Data for pointing at targets
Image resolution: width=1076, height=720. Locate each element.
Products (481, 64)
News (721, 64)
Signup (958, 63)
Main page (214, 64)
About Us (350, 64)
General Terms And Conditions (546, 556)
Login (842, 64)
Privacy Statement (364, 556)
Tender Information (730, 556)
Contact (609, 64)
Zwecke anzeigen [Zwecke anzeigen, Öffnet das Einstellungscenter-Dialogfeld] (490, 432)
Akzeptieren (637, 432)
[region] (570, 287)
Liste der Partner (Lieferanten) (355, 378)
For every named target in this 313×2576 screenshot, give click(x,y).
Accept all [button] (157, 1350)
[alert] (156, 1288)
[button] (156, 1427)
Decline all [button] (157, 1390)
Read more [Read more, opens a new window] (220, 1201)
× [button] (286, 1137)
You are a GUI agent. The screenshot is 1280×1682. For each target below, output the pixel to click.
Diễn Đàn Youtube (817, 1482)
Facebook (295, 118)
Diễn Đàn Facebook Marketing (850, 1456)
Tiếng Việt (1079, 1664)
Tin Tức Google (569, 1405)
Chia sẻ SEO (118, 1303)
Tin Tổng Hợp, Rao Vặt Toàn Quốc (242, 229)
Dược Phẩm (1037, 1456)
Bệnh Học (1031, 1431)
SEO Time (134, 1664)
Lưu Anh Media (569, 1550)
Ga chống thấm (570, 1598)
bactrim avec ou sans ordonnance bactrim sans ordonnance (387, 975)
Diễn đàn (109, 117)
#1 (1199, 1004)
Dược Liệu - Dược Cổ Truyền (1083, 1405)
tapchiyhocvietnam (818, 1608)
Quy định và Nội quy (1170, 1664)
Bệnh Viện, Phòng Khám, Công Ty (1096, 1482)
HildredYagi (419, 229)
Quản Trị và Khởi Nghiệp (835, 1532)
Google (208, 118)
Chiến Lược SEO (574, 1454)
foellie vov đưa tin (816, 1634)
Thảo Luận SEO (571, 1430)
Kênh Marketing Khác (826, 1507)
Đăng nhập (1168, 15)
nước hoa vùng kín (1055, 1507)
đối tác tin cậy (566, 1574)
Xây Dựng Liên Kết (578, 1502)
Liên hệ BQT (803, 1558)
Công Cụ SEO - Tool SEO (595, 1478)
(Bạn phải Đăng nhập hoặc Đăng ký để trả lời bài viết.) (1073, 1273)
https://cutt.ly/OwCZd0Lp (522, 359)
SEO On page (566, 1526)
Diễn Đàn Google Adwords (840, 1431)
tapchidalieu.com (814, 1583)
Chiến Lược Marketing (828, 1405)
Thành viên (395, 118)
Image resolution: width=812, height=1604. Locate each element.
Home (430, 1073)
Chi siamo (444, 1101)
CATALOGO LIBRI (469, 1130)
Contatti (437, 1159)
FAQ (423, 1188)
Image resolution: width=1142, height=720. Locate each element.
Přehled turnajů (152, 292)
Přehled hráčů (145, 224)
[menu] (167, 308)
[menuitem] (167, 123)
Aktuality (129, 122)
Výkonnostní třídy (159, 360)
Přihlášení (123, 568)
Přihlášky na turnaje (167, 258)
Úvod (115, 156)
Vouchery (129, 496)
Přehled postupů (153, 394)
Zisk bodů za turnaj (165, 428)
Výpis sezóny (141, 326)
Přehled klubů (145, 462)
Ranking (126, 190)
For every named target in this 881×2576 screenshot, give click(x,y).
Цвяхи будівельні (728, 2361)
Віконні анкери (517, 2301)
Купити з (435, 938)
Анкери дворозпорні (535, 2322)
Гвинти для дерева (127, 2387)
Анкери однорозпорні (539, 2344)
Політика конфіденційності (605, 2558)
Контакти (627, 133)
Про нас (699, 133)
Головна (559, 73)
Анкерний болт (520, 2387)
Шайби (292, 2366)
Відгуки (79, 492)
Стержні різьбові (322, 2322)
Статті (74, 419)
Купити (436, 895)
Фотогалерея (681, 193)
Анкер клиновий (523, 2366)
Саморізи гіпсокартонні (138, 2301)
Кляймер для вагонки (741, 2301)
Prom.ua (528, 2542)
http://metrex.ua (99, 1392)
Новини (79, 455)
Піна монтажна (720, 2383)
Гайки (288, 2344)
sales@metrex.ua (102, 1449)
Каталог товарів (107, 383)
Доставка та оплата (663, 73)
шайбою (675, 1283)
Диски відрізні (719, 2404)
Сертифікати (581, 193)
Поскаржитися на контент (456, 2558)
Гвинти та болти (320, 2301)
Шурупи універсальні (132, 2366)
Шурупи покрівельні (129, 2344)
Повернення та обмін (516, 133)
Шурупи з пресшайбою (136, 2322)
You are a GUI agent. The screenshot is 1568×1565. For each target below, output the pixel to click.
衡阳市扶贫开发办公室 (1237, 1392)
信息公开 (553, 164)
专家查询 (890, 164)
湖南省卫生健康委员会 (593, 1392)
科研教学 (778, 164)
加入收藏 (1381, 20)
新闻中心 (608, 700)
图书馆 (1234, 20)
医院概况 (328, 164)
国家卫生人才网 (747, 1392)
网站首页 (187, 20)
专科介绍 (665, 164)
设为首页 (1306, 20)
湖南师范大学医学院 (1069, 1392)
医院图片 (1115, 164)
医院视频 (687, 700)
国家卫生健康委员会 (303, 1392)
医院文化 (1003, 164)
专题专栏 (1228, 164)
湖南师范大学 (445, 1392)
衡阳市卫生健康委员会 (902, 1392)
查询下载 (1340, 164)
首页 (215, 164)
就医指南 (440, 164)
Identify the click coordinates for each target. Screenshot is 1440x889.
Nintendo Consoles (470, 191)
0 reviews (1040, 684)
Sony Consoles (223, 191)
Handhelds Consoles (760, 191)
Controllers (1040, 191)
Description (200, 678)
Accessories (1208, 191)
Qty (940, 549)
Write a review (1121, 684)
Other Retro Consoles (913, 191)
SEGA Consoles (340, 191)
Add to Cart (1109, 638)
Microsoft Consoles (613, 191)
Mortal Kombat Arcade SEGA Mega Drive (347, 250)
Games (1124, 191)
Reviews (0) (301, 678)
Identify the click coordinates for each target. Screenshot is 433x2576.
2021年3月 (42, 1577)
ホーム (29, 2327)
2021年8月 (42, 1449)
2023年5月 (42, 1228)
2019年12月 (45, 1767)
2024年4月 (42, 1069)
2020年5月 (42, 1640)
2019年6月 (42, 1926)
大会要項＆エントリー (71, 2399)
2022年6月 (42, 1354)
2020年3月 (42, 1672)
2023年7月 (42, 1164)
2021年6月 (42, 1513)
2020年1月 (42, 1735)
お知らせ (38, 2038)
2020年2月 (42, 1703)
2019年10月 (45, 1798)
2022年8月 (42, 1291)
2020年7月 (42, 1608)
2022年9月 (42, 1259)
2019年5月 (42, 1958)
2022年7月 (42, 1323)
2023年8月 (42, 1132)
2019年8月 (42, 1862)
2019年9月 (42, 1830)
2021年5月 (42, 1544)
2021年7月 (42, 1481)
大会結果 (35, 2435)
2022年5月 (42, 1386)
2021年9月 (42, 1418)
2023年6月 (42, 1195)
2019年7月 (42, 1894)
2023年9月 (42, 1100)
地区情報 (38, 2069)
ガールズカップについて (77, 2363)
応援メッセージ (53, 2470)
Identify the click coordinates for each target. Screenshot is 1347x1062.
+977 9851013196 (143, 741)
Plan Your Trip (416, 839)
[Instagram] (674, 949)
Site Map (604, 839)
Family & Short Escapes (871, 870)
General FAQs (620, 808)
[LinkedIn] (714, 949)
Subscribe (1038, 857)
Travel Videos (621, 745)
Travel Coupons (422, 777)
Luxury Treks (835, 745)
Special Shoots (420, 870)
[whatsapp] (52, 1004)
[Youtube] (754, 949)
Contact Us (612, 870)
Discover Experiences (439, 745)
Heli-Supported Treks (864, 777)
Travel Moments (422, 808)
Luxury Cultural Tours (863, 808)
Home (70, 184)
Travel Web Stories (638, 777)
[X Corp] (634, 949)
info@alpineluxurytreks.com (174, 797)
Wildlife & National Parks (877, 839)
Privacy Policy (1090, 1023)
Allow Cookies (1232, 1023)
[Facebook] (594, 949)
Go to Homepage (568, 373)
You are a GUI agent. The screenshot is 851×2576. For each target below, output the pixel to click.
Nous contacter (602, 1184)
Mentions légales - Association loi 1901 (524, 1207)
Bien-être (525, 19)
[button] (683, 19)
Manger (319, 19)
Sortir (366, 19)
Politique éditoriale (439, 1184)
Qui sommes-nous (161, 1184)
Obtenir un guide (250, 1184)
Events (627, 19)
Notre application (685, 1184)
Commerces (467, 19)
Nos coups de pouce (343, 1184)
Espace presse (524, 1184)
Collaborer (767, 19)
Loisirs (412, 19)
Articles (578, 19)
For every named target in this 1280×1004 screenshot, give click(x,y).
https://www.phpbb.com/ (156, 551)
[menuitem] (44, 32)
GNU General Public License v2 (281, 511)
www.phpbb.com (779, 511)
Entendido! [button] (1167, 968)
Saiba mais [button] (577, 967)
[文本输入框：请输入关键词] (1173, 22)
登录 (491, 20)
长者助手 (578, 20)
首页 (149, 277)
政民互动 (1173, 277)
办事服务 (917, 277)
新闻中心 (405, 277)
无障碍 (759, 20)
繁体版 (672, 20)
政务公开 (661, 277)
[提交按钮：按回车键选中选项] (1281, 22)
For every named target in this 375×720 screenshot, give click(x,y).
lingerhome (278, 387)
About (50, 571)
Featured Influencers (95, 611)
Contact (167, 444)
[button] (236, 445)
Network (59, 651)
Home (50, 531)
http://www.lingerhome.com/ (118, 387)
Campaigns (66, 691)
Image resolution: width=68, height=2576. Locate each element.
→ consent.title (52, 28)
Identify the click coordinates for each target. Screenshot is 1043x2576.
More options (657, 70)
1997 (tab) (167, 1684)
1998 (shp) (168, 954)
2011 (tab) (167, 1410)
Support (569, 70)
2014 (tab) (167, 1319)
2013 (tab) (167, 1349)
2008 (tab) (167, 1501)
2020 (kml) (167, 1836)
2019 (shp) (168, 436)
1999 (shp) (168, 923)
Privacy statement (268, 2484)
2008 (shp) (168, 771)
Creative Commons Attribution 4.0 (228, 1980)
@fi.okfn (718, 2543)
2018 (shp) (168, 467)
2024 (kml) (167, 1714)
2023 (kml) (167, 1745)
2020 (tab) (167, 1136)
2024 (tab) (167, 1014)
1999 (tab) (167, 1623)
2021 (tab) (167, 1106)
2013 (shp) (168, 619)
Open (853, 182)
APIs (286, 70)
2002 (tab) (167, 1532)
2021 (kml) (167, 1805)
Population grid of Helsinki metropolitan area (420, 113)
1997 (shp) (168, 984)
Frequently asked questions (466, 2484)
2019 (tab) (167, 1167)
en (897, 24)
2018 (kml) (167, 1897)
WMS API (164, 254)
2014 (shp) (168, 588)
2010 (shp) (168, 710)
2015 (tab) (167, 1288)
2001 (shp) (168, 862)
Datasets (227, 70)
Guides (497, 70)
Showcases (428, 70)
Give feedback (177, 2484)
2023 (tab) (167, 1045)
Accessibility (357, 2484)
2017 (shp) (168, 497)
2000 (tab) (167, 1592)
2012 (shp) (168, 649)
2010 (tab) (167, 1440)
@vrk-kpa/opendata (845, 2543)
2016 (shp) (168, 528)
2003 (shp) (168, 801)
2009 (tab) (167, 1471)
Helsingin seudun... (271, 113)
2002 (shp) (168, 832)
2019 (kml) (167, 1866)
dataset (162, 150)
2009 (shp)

### Set task
Copy out the data above word for word, beginning at its first line and ending with the line that contains "Akzeptieren (637, 432)", with both of those lines included.

### Completed task
Image resolution: width=1076, height=720. Locate each element.
Products (481, 64)
News (721, 64)
Signup (958, 63)
Main page (214, 64)
About Us (350, 64)
General Terms And Conditions (546, 556)
Login (842, 64)
Privacy Statement (364, 556)
Tender Information (730, 556)
Contact (609, 64)
Zwecke anzeigen [Zwecke anzeigen, Öffnet das Einstellungscenter-Dialogfeld] (490, 432)
Akzeptieren (637, 432)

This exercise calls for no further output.